Stored items:
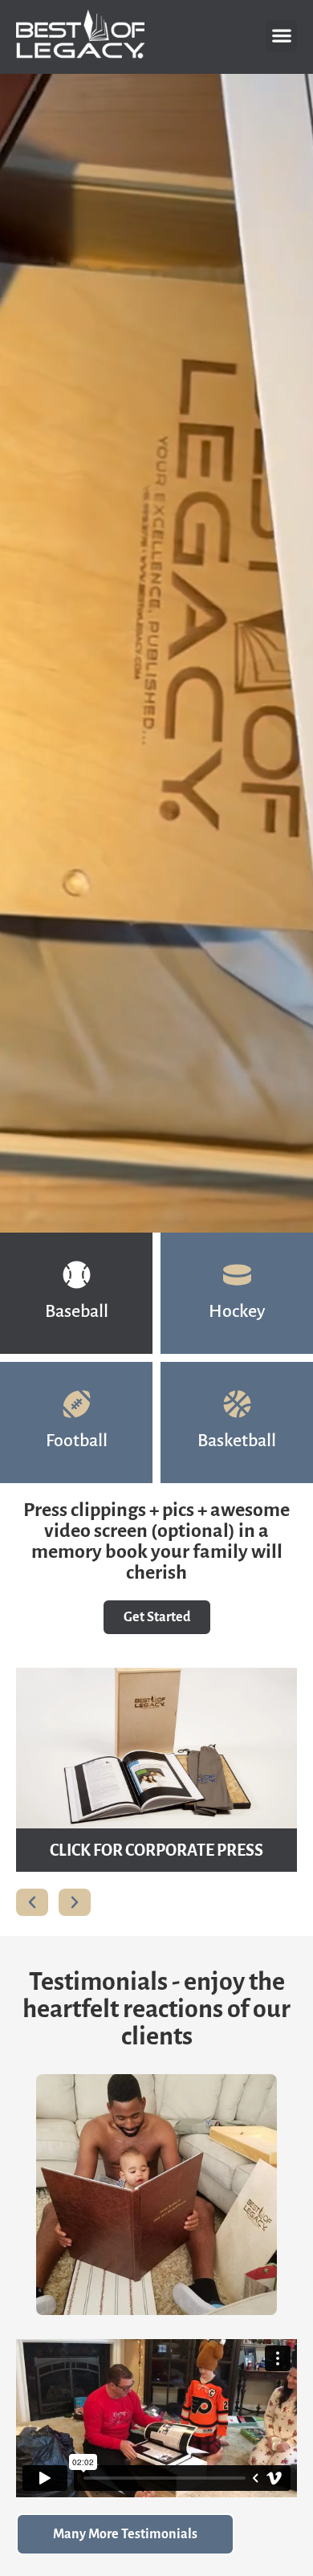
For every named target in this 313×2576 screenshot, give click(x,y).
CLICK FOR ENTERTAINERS (156, 1850)
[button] (281, 35)
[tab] (76, 1293)
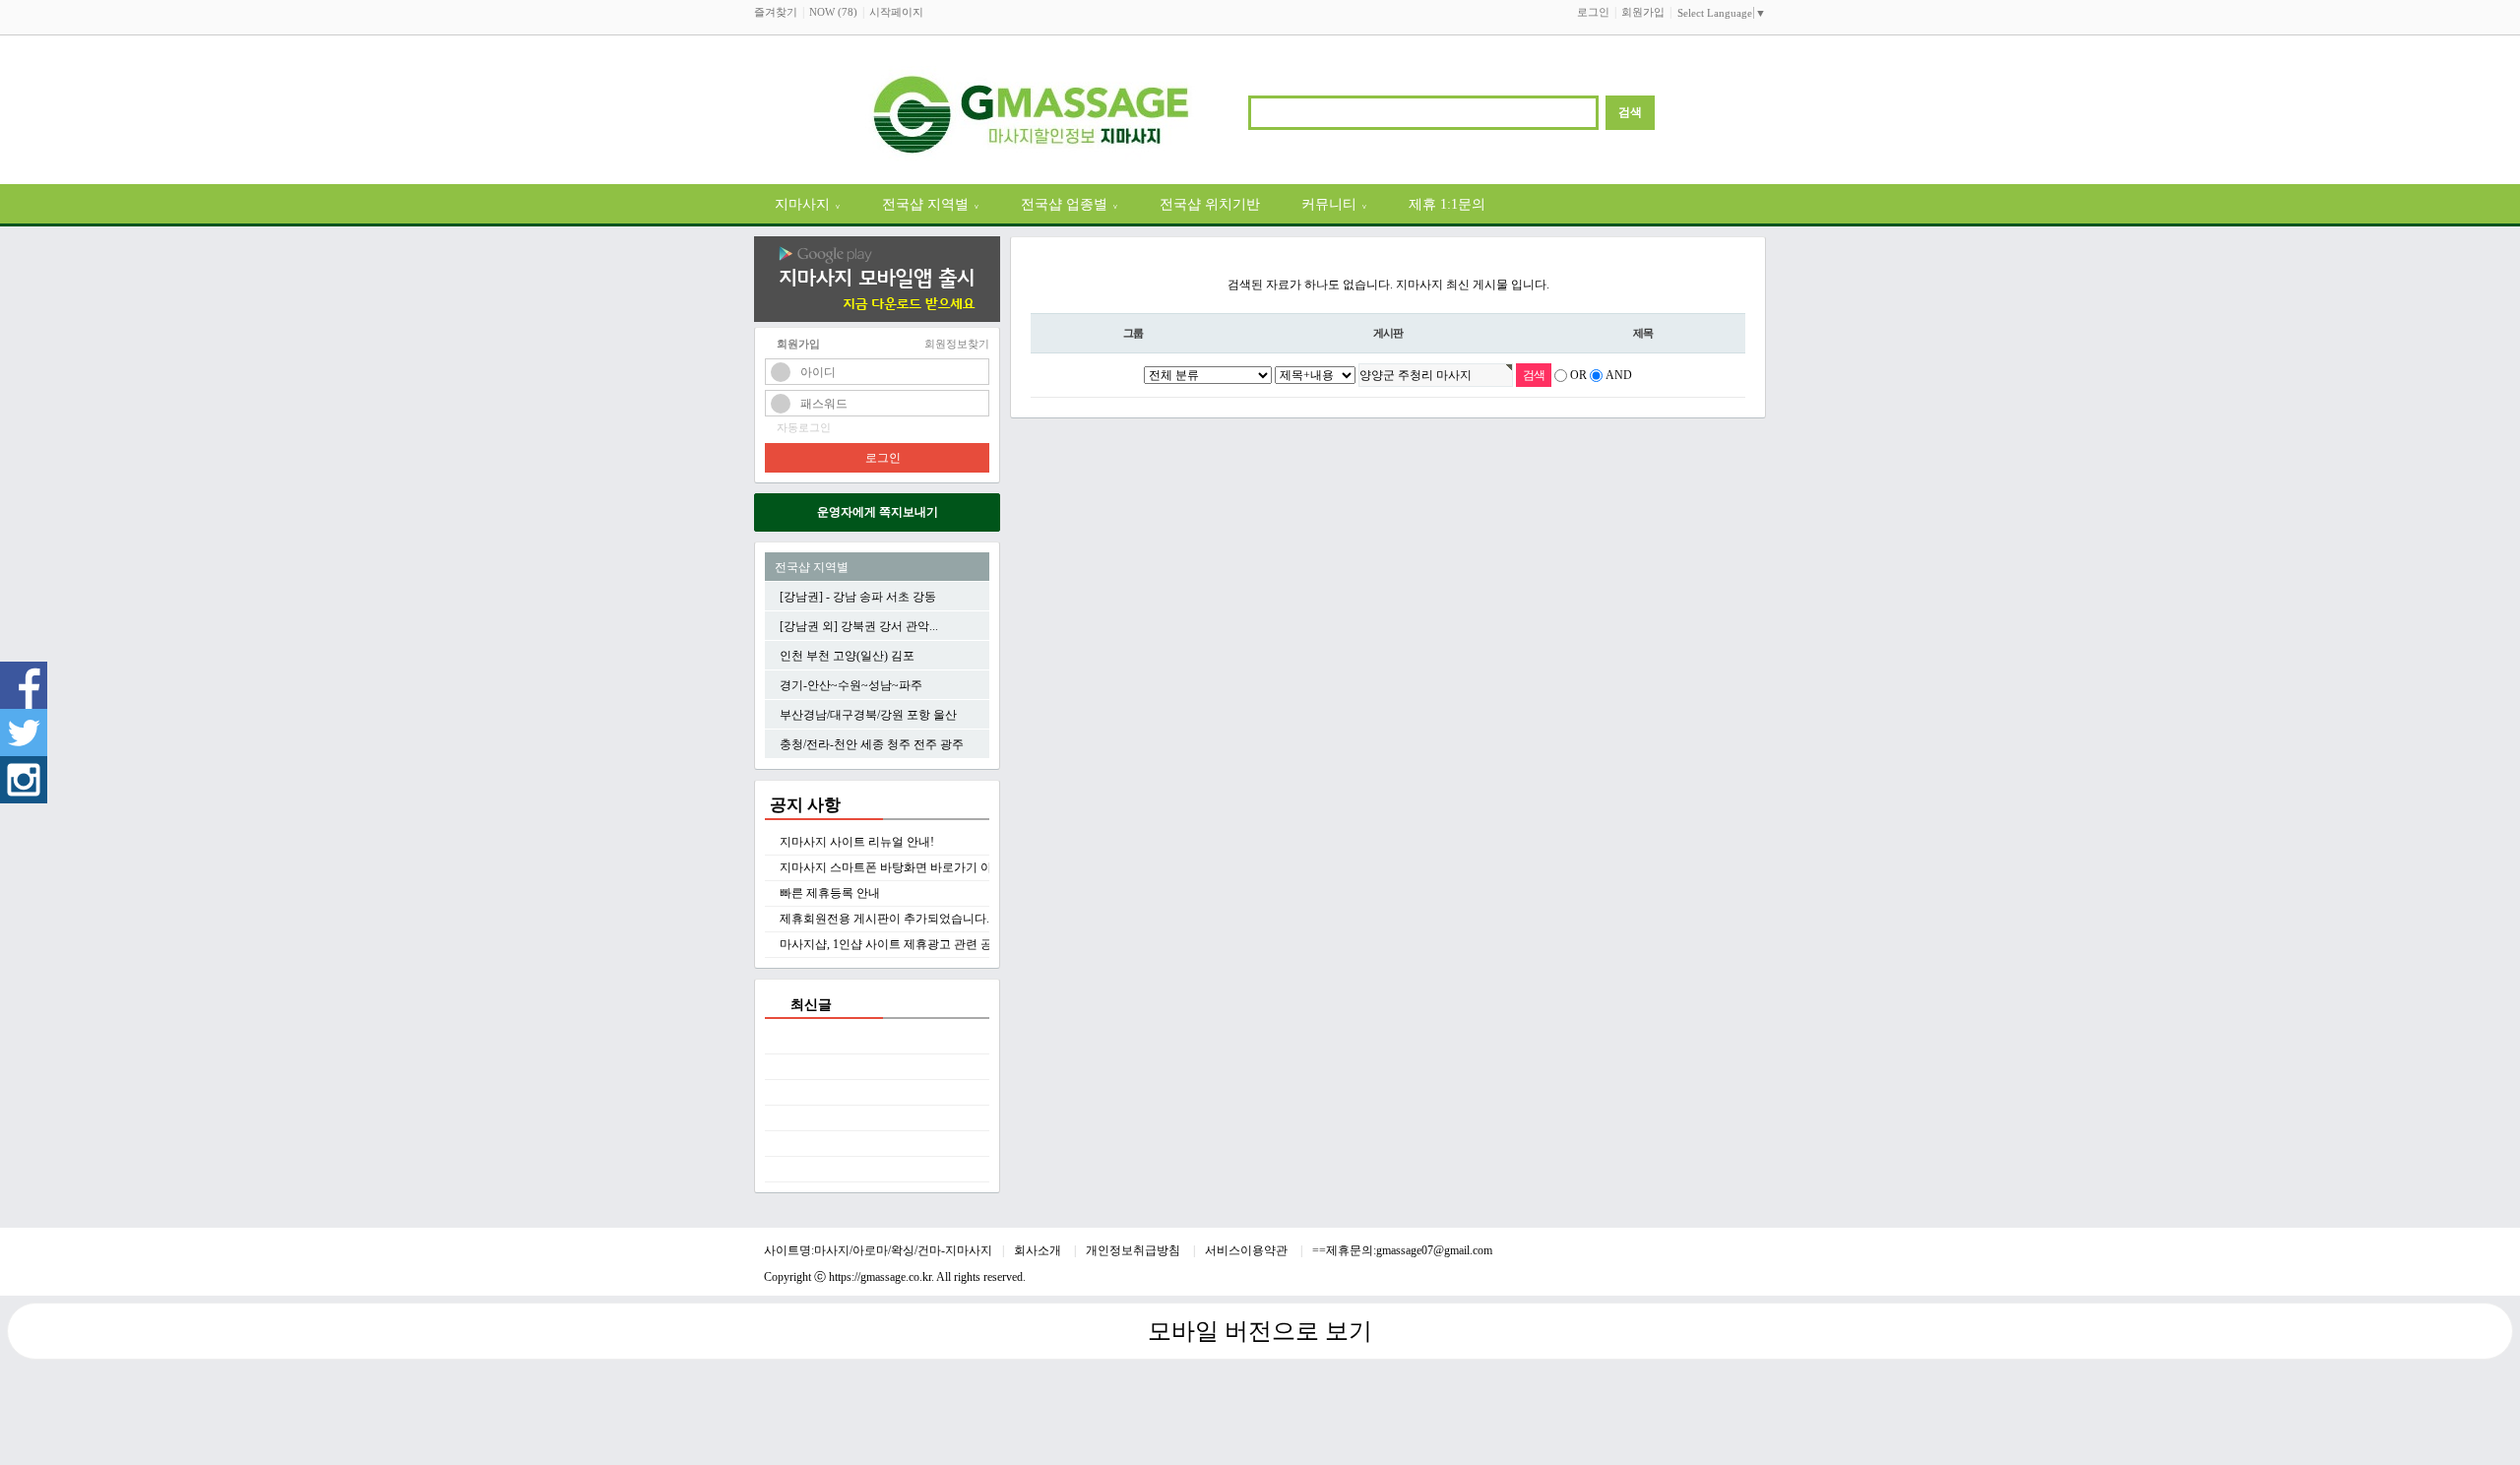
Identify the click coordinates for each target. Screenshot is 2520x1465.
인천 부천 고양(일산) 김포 (847, 656)
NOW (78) (833, 12)
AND (1619, 375)
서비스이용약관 (1248, 1250)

__Description of the task__: Check every line of the records above for the string "target". Copy those that hold it.

__Completed exercise__:
For every named target in this 313×2576 screenshot, give click(x,y).
Identify the click coordinates for each target. Screenshot is 2520x1465.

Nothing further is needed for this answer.